Your assignment
Below are the entries. Transcribe exactly the lines from the one with "868x489 pixels." through the one with "Task: Click the red 导出 export button", ends included, and leave out all others.

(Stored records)
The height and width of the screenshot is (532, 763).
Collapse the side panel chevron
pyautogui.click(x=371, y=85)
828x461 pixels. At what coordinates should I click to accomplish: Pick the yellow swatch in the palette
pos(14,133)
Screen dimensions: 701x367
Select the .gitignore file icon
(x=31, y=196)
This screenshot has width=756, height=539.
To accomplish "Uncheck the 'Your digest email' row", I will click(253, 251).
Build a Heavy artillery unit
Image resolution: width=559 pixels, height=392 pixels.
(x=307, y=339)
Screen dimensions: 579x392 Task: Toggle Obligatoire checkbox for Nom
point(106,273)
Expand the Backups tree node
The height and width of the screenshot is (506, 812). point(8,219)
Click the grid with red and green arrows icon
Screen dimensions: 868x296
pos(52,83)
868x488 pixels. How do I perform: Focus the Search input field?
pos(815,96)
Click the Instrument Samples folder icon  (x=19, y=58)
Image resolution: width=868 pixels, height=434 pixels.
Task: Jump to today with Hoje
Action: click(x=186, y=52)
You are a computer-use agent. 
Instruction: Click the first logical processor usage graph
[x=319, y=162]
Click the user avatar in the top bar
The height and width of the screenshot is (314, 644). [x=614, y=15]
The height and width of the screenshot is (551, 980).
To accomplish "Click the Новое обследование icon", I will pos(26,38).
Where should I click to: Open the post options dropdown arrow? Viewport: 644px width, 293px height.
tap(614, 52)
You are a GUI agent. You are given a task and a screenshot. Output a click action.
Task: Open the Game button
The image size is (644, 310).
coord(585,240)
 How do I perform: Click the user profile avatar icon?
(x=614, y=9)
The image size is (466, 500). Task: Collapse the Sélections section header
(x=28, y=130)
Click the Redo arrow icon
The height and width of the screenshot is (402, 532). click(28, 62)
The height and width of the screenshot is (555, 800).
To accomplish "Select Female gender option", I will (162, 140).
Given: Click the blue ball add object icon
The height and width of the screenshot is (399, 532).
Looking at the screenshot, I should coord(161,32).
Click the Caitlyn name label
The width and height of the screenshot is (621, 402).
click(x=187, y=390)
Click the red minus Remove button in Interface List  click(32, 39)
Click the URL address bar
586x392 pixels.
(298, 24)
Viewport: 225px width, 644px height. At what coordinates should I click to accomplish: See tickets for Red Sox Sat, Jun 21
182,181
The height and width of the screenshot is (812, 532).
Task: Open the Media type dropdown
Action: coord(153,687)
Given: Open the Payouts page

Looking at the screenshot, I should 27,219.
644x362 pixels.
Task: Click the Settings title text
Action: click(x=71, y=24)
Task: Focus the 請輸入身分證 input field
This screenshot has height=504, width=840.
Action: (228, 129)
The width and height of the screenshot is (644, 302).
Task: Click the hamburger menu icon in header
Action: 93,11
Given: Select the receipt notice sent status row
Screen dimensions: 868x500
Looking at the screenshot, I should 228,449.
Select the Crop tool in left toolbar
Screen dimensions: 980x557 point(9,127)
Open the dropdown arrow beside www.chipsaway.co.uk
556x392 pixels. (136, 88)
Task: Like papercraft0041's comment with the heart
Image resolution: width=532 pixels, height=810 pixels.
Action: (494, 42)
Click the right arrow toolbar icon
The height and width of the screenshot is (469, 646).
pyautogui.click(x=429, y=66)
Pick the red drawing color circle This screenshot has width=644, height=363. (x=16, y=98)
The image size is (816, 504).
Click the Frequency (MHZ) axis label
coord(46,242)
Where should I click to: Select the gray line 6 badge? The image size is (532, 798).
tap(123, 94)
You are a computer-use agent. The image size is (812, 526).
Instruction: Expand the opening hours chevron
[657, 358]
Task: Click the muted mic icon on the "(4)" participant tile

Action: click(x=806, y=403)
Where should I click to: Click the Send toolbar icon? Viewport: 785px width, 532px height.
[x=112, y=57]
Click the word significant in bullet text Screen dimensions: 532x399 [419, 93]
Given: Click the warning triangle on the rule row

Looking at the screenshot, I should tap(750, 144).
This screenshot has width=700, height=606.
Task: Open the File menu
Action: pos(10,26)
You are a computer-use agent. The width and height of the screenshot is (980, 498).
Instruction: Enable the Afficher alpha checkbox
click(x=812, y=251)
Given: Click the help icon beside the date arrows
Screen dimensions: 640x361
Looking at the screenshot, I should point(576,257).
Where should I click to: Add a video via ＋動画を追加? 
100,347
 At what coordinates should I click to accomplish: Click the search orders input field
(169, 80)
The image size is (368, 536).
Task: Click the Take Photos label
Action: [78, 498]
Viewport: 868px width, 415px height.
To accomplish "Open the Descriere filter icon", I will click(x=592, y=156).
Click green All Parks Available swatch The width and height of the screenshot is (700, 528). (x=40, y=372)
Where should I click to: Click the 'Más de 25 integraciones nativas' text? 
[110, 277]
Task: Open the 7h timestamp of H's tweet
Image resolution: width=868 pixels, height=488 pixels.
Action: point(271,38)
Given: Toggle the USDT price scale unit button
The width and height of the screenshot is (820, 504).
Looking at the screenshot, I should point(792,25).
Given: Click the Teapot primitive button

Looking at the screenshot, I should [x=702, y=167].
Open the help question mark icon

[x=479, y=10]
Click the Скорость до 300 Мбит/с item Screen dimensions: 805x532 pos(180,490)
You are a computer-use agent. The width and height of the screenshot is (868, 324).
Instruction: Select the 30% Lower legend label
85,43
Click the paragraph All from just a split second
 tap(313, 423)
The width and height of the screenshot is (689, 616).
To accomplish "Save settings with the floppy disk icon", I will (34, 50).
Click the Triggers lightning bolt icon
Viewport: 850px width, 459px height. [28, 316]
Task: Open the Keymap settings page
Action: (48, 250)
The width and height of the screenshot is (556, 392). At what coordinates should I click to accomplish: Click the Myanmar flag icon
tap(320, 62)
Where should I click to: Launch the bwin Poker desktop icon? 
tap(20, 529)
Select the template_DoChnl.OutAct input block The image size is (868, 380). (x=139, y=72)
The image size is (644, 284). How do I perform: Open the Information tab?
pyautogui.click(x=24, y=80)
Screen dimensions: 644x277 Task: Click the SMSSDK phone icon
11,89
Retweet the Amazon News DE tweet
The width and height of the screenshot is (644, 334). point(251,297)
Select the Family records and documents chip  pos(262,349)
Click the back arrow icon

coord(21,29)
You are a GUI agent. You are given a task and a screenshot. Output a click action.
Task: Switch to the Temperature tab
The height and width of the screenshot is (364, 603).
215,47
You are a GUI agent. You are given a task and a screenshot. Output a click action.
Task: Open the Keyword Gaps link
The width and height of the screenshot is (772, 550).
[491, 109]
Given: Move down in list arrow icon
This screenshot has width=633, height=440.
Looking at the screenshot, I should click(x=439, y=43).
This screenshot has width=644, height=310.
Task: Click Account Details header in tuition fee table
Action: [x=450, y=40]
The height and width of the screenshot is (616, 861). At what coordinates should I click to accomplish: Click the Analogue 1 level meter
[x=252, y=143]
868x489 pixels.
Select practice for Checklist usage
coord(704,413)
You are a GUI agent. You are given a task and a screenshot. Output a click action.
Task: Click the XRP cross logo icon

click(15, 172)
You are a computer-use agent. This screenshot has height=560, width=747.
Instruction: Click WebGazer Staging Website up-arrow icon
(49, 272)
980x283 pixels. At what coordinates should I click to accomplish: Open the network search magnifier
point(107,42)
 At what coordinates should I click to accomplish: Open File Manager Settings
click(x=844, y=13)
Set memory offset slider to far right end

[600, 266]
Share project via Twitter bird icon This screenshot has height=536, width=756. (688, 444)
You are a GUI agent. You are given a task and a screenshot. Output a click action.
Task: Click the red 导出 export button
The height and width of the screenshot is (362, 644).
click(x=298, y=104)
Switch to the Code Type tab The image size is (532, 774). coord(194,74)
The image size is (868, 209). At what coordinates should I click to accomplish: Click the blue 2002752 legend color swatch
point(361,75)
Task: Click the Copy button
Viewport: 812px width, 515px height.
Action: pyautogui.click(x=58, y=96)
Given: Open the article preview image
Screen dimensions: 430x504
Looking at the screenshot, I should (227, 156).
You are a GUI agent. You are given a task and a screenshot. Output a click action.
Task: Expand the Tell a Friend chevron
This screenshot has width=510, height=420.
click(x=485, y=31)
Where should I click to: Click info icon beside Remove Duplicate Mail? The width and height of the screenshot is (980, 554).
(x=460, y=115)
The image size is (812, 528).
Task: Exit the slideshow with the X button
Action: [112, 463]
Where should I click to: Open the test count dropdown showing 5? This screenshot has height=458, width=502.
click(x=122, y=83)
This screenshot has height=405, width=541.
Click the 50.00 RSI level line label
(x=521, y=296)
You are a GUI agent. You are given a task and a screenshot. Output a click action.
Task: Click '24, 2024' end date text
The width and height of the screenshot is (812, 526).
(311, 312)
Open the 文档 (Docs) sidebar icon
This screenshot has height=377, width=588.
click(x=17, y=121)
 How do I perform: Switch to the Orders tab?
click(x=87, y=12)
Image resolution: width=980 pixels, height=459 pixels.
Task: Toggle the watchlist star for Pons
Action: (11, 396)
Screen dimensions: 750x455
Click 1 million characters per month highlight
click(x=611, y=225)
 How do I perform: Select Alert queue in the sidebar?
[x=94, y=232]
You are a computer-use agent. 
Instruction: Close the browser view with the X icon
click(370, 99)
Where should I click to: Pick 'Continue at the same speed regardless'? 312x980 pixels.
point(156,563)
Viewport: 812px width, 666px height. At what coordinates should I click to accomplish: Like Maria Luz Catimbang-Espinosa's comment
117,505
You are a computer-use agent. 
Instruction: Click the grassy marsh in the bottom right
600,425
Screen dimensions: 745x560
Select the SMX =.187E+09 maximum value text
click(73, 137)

Answer to this task
868x489 pixels.
Select practice for Checklist usage
coord(704,413)
You are a GUI agent. You are given a task and a screenshot. Output a click action.
Task: Click the XRP cross logo icon

click(15, 172)
You are a computer-use agent. This screenshot has height=560, width=747.
Instruction: Click WebGazer Staging Website up-arrow icon
(49, 272)
980x283 pixels. At what coordinates should I click to accomplish: Open the network search magnifier
point(107,42)
 At what coordinates should I click to accomplish: Open File Manager Settings
click(x=844, y=13)
Set memory offset slider to far right end

[600, 266]
Share project via Twitter bird icon This screenshot has height=536, width=756. (688, 444)
You are a GUI agent. You are given a task and a screenshot. Output a click action.
Task: Click the red 导出 export button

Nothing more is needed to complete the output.